Konstruktivisme yang biasa
Aliran ini tidak mengambil semua konsekuensi konstruktivisme. Menurut aliran ini, pengetahuan kita merupakan gambaran dari relaitas itu. Pengetahuan kita dipandang sebagai suatu gambaran yang dibentuk dari kenyataan suatu objek dalam dirinya sendiri.
C.      Pandangan Filsafat Konstruktivisme terhadap Pendidikan
Salah satu tujuan pendidikan nasional adalah untuk membantu generasi muda menjadi manusia yang utuh, yang pandai dalam bidang pengetahuan, bermoral, berbudi luhur, peka terhadap orang lain, beriman, dan lain-lain; pendidikan juga mempunyai peran untuk membantu orang muda masuk ke dalam masyarakat dan ikut terlibat di dalam masyarakat secara bertanggungjawab. Secara konkret dalam situasi Indonesia dewasa ini, pendidikan nasional juga mempunyai tujuan untuk membantu orang muda menjadi warga negara yang baik dan bertanggungjawab. Artinya, pendidikan nasional dapat ikut terlibat dalam meningkatkan hidup bernegara dan bermasyarakat. Tentu yang diharapkan bahwa mereka dapat terlibat sebagai warga yang aktif, yang ikut menegakkan demokratisasi negara ini (Suparni dkk, 2002: 14).

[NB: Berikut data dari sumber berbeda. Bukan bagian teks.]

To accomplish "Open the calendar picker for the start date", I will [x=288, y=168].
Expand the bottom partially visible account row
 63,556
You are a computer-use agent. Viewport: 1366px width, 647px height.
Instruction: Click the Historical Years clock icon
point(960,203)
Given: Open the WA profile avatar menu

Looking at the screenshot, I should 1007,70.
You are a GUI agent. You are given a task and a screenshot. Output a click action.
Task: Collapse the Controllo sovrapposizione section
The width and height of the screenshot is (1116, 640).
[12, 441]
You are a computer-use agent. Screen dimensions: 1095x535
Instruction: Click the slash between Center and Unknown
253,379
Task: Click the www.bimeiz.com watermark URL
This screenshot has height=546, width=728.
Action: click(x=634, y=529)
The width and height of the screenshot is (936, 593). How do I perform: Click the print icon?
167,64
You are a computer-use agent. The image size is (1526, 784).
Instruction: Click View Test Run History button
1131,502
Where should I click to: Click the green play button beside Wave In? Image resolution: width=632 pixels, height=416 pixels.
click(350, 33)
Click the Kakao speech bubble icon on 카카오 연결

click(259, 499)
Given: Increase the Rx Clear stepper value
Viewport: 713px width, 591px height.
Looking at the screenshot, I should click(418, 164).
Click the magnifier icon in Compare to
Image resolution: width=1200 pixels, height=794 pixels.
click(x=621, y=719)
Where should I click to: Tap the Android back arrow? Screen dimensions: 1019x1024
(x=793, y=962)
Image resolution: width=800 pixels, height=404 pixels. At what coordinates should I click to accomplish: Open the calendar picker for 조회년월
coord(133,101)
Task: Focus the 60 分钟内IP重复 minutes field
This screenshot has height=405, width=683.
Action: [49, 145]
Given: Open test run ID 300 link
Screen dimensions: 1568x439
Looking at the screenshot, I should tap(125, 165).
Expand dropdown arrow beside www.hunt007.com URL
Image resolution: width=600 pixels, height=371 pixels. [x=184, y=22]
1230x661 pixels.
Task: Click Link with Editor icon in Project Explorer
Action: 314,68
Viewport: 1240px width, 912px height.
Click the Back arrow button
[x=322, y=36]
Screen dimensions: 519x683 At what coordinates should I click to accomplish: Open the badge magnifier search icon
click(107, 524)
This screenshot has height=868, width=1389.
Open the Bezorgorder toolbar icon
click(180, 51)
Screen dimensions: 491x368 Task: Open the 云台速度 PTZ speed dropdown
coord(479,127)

Maka proses pendidikan juga perlu membentuk peserta didik mengenal masyarakatnya, peka terhadap situasi masyarakatnya, aktif ikut berpikir dan bertanggungjawab terhadap masyarakatnya. Dalam proses masyarakat yang demokratis, mereka harus ikut berpikir kritis, menyumbang kepada masyarakat, dan diberi peran oleh masyarakat (Suparni dkk, 2002: 15).
Bagian yang penting dalam pendidikan formal di sekolah adalah membantu peserta didik untuk mengetahui sesuatu, terutama pengetahuan. Secara sederhana, bagaimana membantu peserta didik untuk menguasai bahan pelajaran yang diberikan oleh pendidik. Tugas pendidik adalah mentransfer pengetahuan itu ke dalam otak peserta didik, sehingga peserta didik menjadi tahu. Maka, peserta didik tinggal membuka otaknya dan menerima pengetahuan itu, atau seringkali diungkapkan bahwa peserta didik itu seperti tabula rasa, kertas putih kosong. Sedangkan tugas pendidik adalah memberi tulisan-tulisan pada kertas kosong tersebut.
Menurut filsafat konstruktivisme (dalam Suparni dkk, 2002: 16) yang berbeda dengan filsafat klasik, pengetahuan itu adalah bentukan (konstruksi) peserta didik sendiri yang sedang belajar. Pengetahuan peserta didik akan anjing adalah bentukan peserta didik sendiri yang terjadi karena peserta didik megolah, mencerna, dan akhirnya merumuskan dalam otaknya pengertian akan anjing. Pengetahuan itu kebanyakan dibentuk lewat pengalaman indrawi, lewat melihat, menjamah, membau, mendengar, dan akhirnya merumuskannya dalam pikiran. Dalam pengertian konstruktivisme, pengetahuan itu merupakan proses menjadi, yang pelan-pelan menjadi lebih lengkap dan benar. Sebagai contoh, pengetahuan peserta didik tentang kucing terus berkembang dari pengertian yang sederhana, tidak lengkap, dan semakin peserta didik dewasa serta mendalami banyak hal tentang kucing, maka pengetahuannya tentang kucing akan bertambah lengkap.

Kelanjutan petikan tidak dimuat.